During WW II, while my mom was working and my stepfather was in the Pacific on a Navy destroyer, my brother and I were raised by grandparents in Flushing, New York. Being wartime, many things were rationed and citizens were urged to collect metals, glass, rags, newspapers, and other items that could be recycled into war materials. A “junkman” would come around and collect goods, paying a small amount of money as an incentive.
My grandparents didn’t believe in an allowance for kids. If I was to have money, I had to earn it. I took my red Radio Flyer wagon and knocked on doors to collect things to sell to the junkman. The neighbors were generous and cooperative. While I didn’t know what an entrepreneur was, I quickly learned that I liked getting paid by the junkman. Later, a bit older, I devised a comic book exchange as a money generating scheme. I’d also go to a local park and collect empty soda bottles to turn in for a deposit refund.

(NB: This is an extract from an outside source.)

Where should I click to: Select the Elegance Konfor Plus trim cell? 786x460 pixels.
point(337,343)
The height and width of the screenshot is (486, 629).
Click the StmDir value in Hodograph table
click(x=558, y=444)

After the war, with my little brother in tow, I was put on a train in New York and sent to Jacksonville, Florida, to live with my mom and stepdad. Again, no allowance. I constantly dreamed up ways to earn money, and enjoyed the satisfaction of a modicum of financial independence. In college, side jobs and loans helped me to get through. Because my mom and stepfather always had money pressures, 0nce married I resolved to accumulate sufficient capital for my family to live for one year with no income. It took time, but I succeeded.

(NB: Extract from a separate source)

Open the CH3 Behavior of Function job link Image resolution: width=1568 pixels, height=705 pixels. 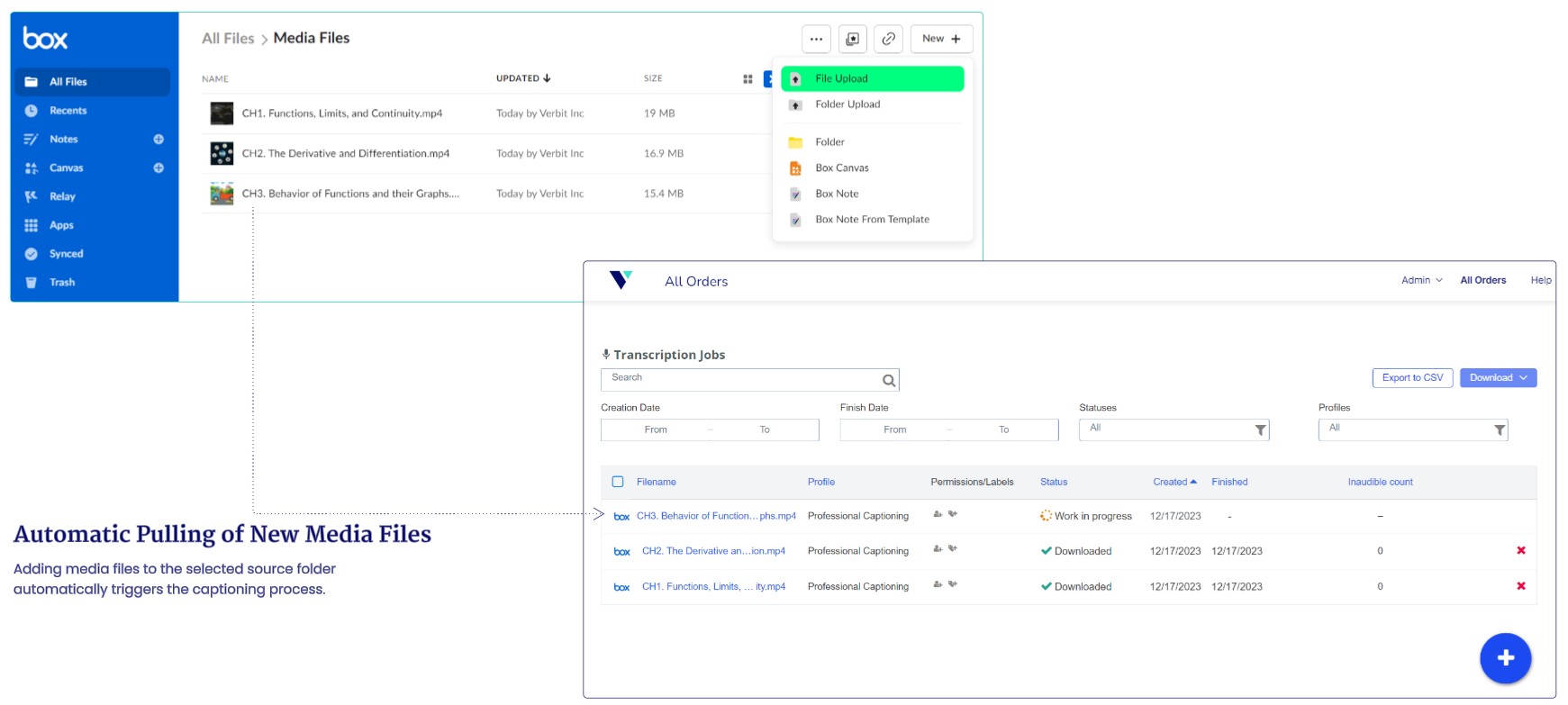coord(715,516)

When we moved to Atlanta, in the first few weeks of a new job I knew the company was not where I belonged. Lasting eight months, I resigned one Friday afternoon. My wife was not worried because she knew we were okay financially. Our family could live a year or more with no earned income, pay our bills and mortgage, and sustain our lifestyle. That financial independence allowed me in the mid-1970s to establish a financial planning firm with a friend as partner, the first of three companies that has spanned more than a four decade career as a self-employed and independent financial advisor and entrepreneur. Lessons learned. That’s why younger clients are urged to accumulate a Freedom Fund as a high priority goal, enough safe liquid capital to live a year or more with no income.
Parents, what are you teaching children about money? Good money habits mean freedom...freedom from worry and stress, freedom to make choices, freedom to do what brings meaning and purpose to life. The freedom to help and serve others, freedom to create, travel, learn, recover from mistakes, grow.
Bad money habits are destructive to self and others who love you and depend on you. Financial strains destroy marriages and relationships, ruin health, and engender child, spousal, and alcohol and substance abuse. It’s hard to make progress of any kind if you’re under constant financial pressure. Imprudent money habits destroy companies and careers, amplifying ruinous trends.
Good money habits are based on developing God-given talents, that with the right training and the addition of relevant skills and knowledge, sustain the ability to make a good living, foster financial independence, and contribute to society. Society-building creativity, innovation, entrepreneurship, altruism, and philanthropy spring from engrained values and focused talents.
What are your earliest childhood memories about money? How do they play into your story, but more important, the story you’re going to write going forward?